Qual é o papel de uma organização marxista nessa situação? Não podemos simplesmente ficar de lado e reclamar que o movimento não merece apoio por não ser um movimento perfeito da “classe trabalhadora” – isso seria sectarismo. Tampouco seríamos simplesmente líderes de torcida e voluntários do movimento, o que seria oportunismo. Outros grupos de esquerda em Hong Kong simplesmente se dissolveram no clima do movimento. Eles apenas entoaram os mesmos slogans com as massas, como “Recuperar Hong Kong”.
Os marxistas demonstram que somos os lutadores mais ferrenhos em tais lutas. Mas fazemos isso como uma força fortemente organizada com uma visão socialista clara: nossas palavras de ordem, nossos alertas e nossas propostas para fortalecer o movimento e superar suas perigosas fraquezas. Naturalmente, especialmente no início, seríamos uma minoria no movimento, dada a fraqueza das organizações de massas e o baixo nível de consciência nesse estágio. Portanto, teremos de nadar contra a corrente – até mesmo os bolcheviques eram uma pequena minoria isolada em fevereiro de 1917, após a queda do czar. Nosso objetivo não seria esperar conquistar um público de massa inicialmente, mas sim alcançar as camadas mais avançadas da juventude e das massas, aquelas que tiraram conclusões e lições semelhantes às nossas.

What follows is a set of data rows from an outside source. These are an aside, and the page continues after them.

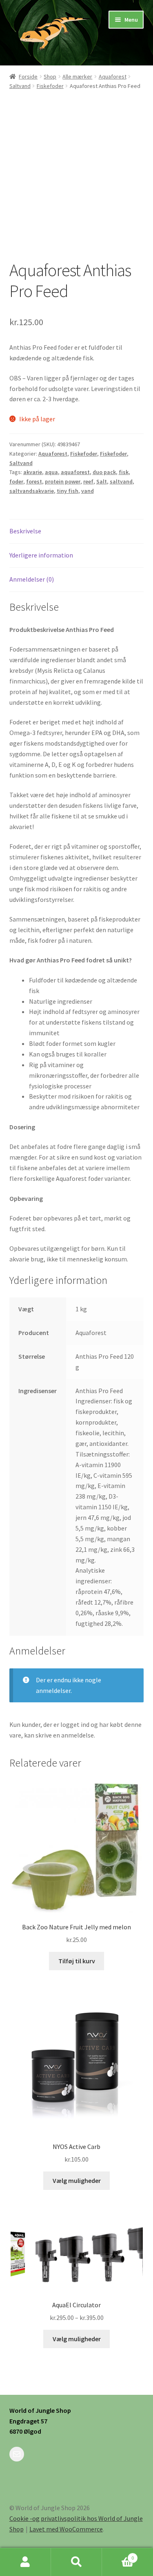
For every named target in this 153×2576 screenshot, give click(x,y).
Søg (76, 2562)
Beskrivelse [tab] (25, 531)
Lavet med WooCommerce (66, 2529)
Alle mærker (77, 76)
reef (88, 481)
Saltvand (20, 86)
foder (16, 481)
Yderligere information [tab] (41, 555)
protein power (62, 481)
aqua (51, 472)
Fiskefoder (50, 86)
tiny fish (67, 491)
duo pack (104, 472)
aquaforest (75, 472)
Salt (101, 481)
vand (87, 491)
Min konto (25, 2562)
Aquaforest (112, 76)
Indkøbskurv (118, 2555)
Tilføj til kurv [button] (76, 1961)
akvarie (32, 472)
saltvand (121, 481)
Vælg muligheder (77, 2180)
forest (34, 481)
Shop (50, 76)
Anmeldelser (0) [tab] (31, 579)
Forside (28, 76)
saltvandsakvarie (31, 491)
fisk (124, 472)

As lutas de massas surgirão inevitavelmente na China no próximo período, mas elas também serão muito complicadas, repletas de todos os tipos de ilusões e confusões. Não tememos essas complicações, mas temos que entender e nos preparar.
Este é um discurso apresentado por Peter Chan, de Hong Kong, em uma sessão da Escola Marxista da ASI de 2024 na China-Hong Kong-Taiwan dedicada às Lições da luta de massas.